- **Exercise aim**:
Copy the part of the records below exactly, starting with the line that contains "You are a computer-use" and ending with the line that contains "(x=392, y=52)", including both of those lines.

>> begin

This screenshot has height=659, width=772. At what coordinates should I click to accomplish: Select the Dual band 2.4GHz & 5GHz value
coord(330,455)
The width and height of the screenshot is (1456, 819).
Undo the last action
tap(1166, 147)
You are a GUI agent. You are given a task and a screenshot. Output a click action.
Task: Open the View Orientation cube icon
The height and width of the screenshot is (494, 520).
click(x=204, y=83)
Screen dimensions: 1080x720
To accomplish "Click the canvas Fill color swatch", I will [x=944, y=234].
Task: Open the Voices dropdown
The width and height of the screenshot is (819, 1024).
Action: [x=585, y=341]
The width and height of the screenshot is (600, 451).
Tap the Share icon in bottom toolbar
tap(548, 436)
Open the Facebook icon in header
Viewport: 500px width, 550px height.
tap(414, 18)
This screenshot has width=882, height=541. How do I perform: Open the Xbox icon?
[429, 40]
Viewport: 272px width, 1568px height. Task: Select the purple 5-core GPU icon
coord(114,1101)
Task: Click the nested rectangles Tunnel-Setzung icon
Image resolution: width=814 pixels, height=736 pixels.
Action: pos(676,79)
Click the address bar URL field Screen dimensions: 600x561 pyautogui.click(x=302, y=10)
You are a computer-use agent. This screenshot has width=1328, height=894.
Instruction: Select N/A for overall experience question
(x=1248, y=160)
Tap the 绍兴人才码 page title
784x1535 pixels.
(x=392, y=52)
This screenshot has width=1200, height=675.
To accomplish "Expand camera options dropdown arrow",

>> end

- **Reply**:
You are a computer-use agent. This screenshot has width=1328, height=894.
Instruction: Select N/A for overall experience question
(x=1248, y=160)
Tap the 绍兴人才码 page title
784x1535 pixels.
(x=392, y=52)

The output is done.